For those of you who haven’t yet discovered the wonders of thrifting, I can assure you, you’re missing out.
The Level — on Renoon
With the real and intensifying threat of climate change, we all need to do our bit for the environment and shopping secondhand is a great way to do so!
Numbers on second-hand and sustainability
Producing new clothes requires huge amounts of resources both human and natural, as I touched on in previous blog posts. On the other hand, secondhand clothes have already been produced and extending their life reduces their impact on the environment.
Fashion Revolution calculated that doubling the useful life of clothing from one to two years reduces emissions over the year by 24%! This obviously also means that re-wearing your clothes is the most sustainable option before you go out and buy new ones, but if you do need something you don’t already own, chances are that you can find it on the preloved section on the Renoon app, that combines what’s out there from multiple websites at once!
Re-wearing is so important if we consider that we buy 60% more clothes than we did 15 years ago and only keep them for half as long! (Fashion Revolution) With the pace of the industry constantly increasing, to the point where around 150 billion garments are produced annually (Sustainable Apparel Materials 2015), clothes we bought just 6 months ago can start to feel old as new styles are rapidly introduced.
Where to get started on second hand
Have you ever rummaged through your mum or grandma’s wardrobe to discover that the now very trendy bell bottom trousers were also popular back then? If not, what are you waiting for? Trends are circular, nothing you see on shelves today is really new, a lot of it is actually inspired by looks of the past!
This is why I absolutely love shopping secondhand, you can find a lot of gems that resemble current trends but are likely to be made with better, more durable, quality materials! Clothes in the past were more expensive and made to last, unlike the current fast fashion garments which are cheaply made to be constantly replaced.

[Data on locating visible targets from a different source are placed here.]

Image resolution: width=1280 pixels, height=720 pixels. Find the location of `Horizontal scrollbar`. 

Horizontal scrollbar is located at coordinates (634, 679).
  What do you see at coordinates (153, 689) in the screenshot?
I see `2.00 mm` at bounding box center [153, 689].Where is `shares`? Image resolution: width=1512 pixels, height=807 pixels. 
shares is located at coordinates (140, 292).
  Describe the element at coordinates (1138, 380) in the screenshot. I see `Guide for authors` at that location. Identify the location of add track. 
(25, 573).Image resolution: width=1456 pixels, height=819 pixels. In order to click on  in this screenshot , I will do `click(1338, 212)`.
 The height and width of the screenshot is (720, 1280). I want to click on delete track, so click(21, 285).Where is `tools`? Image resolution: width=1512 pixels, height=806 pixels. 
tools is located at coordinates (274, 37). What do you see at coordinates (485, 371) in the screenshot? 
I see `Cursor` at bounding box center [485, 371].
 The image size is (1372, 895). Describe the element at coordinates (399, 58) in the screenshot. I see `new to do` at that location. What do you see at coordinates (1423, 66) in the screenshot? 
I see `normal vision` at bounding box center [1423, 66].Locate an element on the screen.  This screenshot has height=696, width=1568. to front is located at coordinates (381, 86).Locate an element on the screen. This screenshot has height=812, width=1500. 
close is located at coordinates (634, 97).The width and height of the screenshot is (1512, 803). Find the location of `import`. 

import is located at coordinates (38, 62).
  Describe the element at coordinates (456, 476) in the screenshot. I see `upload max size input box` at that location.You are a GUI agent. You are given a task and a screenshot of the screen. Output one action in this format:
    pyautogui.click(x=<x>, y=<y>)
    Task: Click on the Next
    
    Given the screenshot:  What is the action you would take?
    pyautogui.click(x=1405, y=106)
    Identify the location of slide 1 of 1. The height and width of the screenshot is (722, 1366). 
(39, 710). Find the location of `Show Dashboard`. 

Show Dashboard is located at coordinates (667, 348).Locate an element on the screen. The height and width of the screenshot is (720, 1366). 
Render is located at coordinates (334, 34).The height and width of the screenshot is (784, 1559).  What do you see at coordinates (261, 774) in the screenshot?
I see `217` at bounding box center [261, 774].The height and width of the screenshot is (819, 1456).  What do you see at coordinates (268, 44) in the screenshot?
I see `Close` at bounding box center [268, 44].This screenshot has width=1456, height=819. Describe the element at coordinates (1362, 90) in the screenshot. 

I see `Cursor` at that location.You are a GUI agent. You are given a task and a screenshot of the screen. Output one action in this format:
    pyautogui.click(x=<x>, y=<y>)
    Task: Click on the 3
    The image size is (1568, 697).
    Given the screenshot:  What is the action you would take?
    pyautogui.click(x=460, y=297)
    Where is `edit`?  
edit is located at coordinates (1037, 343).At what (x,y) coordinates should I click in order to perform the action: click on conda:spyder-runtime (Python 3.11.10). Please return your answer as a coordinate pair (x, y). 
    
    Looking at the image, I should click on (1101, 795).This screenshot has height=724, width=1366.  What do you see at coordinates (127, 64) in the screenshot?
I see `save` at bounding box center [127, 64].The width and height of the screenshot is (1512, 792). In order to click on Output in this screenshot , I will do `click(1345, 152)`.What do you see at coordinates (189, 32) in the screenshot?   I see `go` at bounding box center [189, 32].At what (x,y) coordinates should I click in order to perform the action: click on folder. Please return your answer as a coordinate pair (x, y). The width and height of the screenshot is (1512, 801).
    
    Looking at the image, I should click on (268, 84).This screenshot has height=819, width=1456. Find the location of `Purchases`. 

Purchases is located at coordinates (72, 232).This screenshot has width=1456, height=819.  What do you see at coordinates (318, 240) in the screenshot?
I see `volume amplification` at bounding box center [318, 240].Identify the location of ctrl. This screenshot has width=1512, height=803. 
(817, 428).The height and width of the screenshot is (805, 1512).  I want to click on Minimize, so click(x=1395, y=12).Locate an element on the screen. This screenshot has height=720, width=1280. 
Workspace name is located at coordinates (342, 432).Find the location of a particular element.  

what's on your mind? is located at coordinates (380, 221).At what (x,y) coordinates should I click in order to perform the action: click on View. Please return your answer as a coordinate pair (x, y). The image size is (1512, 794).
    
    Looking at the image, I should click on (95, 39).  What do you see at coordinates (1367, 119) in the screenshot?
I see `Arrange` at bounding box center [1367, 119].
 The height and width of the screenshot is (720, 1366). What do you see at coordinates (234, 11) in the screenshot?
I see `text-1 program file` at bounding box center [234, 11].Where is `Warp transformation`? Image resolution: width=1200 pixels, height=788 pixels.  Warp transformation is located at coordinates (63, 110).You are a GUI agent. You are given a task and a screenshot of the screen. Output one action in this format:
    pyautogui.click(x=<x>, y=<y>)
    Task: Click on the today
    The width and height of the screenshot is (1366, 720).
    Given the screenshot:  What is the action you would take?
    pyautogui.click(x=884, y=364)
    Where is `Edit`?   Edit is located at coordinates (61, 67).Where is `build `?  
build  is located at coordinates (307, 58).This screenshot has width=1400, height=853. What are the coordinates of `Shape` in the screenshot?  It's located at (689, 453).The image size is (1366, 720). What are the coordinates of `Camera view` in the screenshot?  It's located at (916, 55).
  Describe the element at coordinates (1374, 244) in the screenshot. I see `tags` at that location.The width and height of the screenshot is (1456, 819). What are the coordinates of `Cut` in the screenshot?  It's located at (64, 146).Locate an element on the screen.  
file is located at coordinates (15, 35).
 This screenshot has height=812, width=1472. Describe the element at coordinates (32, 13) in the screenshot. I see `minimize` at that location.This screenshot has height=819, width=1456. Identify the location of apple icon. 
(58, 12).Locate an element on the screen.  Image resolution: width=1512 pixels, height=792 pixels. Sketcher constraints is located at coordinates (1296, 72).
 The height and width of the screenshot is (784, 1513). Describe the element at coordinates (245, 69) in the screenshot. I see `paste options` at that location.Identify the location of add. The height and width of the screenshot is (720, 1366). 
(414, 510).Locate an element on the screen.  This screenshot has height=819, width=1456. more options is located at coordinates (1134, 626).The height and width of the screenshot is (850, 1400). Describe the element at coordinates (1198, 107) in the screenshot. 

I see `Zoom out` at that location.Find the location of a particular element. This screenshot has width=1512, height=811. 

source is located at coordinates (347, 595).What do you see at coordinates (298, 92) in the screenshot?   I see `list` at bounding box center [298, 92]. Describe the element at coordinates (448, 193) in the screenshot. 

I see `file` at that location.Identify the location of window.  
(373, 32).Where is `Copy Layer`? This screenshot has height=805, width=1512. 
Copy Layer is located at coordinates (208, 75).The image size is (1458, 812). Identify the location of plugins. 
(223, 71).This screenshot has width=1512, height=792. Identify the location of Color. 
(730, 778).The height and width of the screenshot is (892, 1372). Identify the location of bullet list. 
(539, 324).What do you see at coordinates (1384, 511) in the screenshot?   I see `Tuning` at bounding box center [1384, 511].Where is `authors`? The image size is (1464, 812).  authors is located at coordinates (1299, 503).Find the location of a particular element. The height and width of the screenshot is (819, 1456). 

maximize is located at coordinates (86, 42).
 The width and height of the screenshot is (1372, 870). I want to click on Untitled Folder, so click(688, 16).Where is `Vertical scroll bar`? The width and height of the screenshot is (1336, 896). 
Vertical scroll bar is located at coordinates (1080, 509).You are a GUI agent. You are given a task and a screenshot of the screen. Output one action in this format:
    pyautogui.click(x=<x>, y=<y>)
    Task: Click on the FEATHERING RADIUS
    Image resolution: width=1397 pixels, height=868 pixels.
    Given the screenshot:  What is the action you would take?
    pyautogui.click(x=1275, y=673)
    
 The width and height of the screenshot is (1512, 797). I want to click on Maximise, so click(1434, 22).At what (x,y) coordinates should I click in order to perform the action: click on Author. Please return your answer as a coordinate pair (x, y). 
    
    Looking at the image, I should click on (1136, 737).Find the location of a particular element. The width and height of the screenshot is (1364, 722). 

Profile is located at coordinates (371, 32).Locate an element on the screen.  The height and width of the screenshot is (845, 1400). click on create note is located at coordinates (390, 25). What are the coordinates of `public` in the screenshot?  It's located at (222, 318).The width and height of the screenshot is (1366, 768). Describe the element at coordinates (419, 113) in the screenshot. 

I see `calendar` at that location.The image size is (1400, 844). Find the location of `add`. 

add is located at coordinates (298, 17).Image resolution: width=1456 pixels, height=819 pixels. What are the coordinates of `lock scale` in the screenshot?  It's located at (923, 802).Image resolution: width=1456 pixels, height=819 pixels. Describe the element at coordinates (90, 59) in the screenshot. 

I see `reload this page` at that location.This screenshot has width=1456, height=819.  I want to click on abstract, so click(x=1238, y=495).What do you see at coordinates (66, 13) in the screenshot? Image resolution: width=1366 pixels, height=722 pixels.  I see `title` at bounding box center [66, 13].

Secondhand stores store unique quality garments for all pockets! If charity shops aren’t your thing, try looking for consignment stores or vintage stores which are usually more expensive but sell more high end, luxury items in great conditions.
Keeping clothes alive
As we currently produce and consume so many garments, you’re probably wondering, where do they all end up? Aside from our crowded closets filled with impulse purchases we regret, a great deal of clothes are landfilled. In the UK, an estimated 300,000 tones of clothes, worth around £140 million, are thrown away and go to landfills every year (Wrap, 2017). This goes to show that by wasting garments, we are wasting value and all the precious resources that went into the making of those garments. Aside from re-wearing, restyling and repurposing our existing clothes, we can lessen this waste by giving another life to someone else’s clothes.
Diverting clothes from landfill is so important as garments in landfill release harmful substances and especially synthetics take around 500 years to decompose. We need to buy and dispose of items more mindfully.